It wasn’t long ago that General Electric Co. GE was one of the largest blue chip industrial stocks in the U.S.
On Wednesday, one Wall Street analyst said that once GE divests its oil and gas, health care and transportation businesses, the remaining company may have little or no value.
The Analyst
Gordon Haskett analyst John Inch reiterated an Underperform rating on GE with a $7 price target.
The Thesis
The asset sales may be good news for GE’s liquidity problems in the near-term, but will also eliminate all of the company’s main cash-generating businesses, Inch said in a note.
Investors can expect proceeds of between $71 billion and $80 billion from GE’s upcoming asset sales, the analyst said.
GE privately filed paperwork for a GE Healthcare IPO in December.
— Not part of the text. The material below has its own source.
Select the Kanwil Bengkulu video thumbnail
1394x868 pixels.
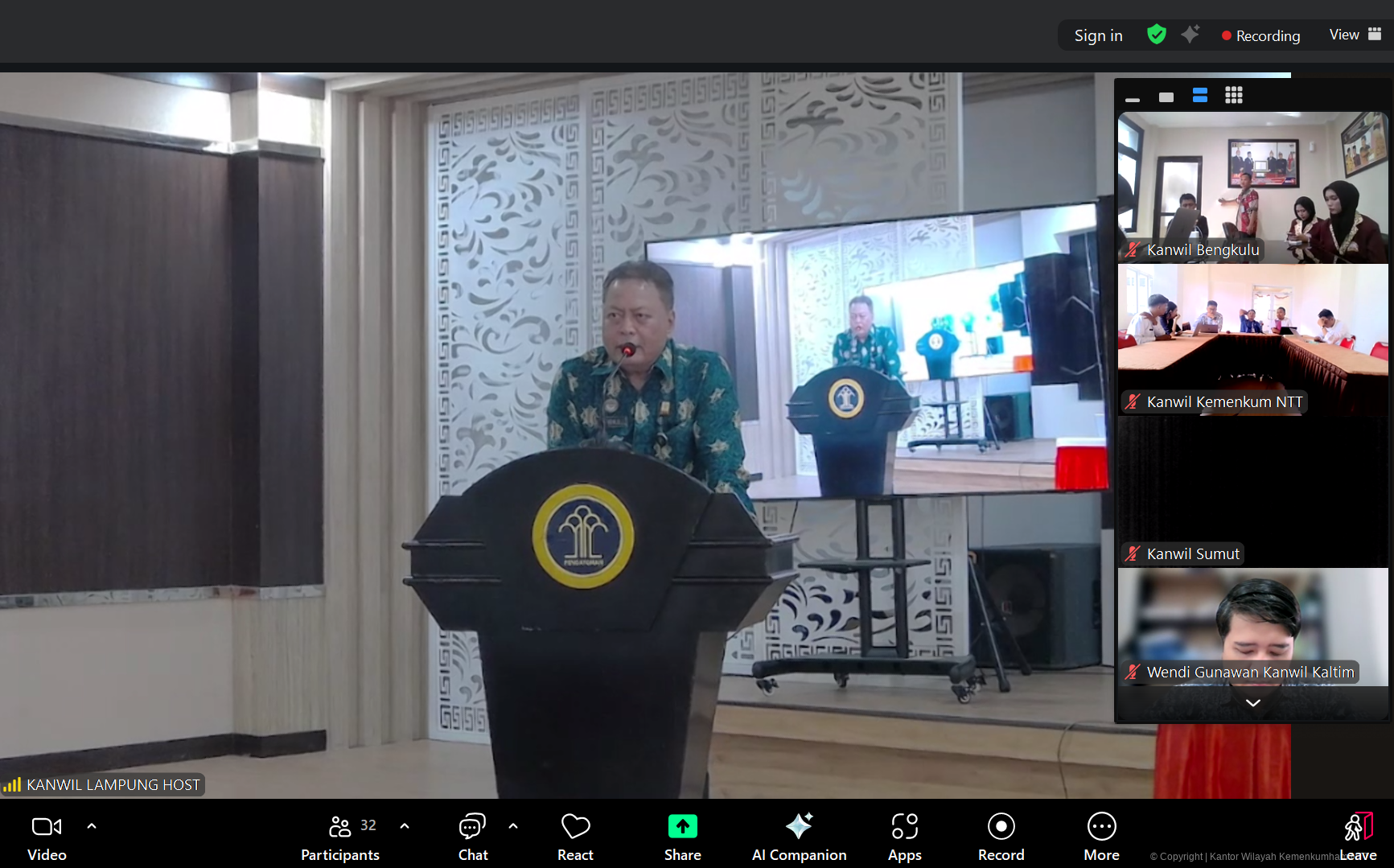point(1252,187)
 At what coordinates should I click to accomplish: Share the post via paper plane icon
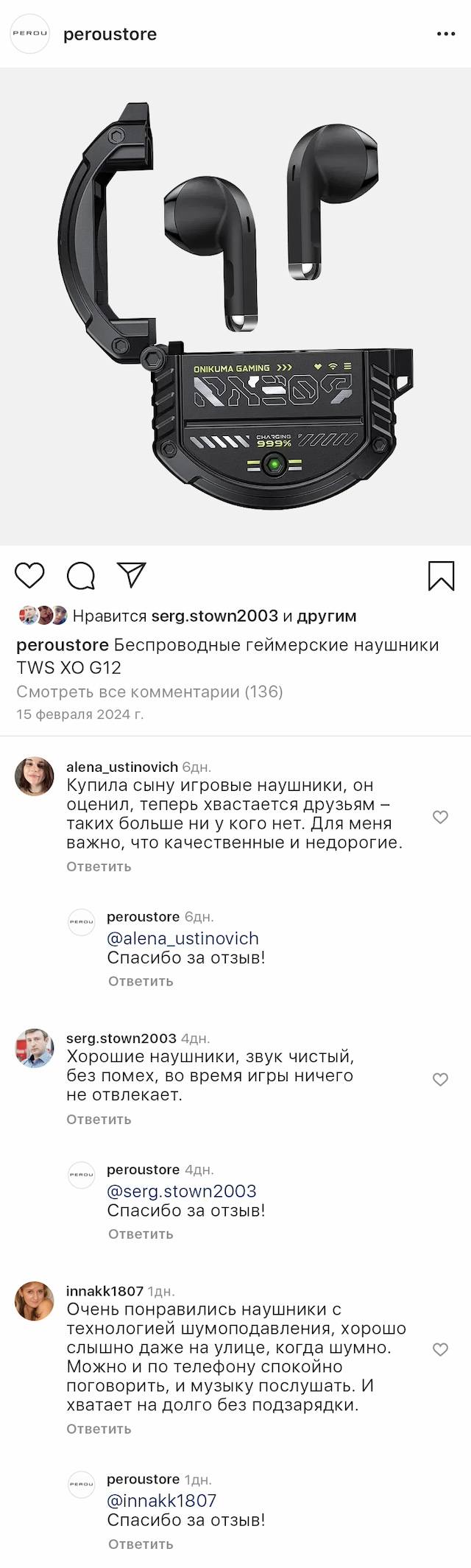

CNBC reported that the IPO will likely come sometime in mid-2019.
Even after subtracting those projected proceeds from Inch’s estimates for GE’s remaining on- and off-balance sheet liabilities, the analyst estimates the remaining company will still have between $144 billion and $203 billion in liabilities and only about $70 billion to $78 billion in industrial assets.
“After combining with GE Capital assets of $111-129 billion and aforementioned total company remaining debt plus other liabilities, this results in a market value for GE equity of [negative] $2.47 to just over $7/share, or a midpoint of just over $2/GE share."
It may be prudent for GE to raise equity capital to shore up its balance sheet, Inch said, adding that the process would understandably be difficult and dilutive given GE’s share price.
Price Action
GE stock was trading up 0.75 percent at $8.78 at the time of publication Thursday and is now down about 69 percent in the last three years.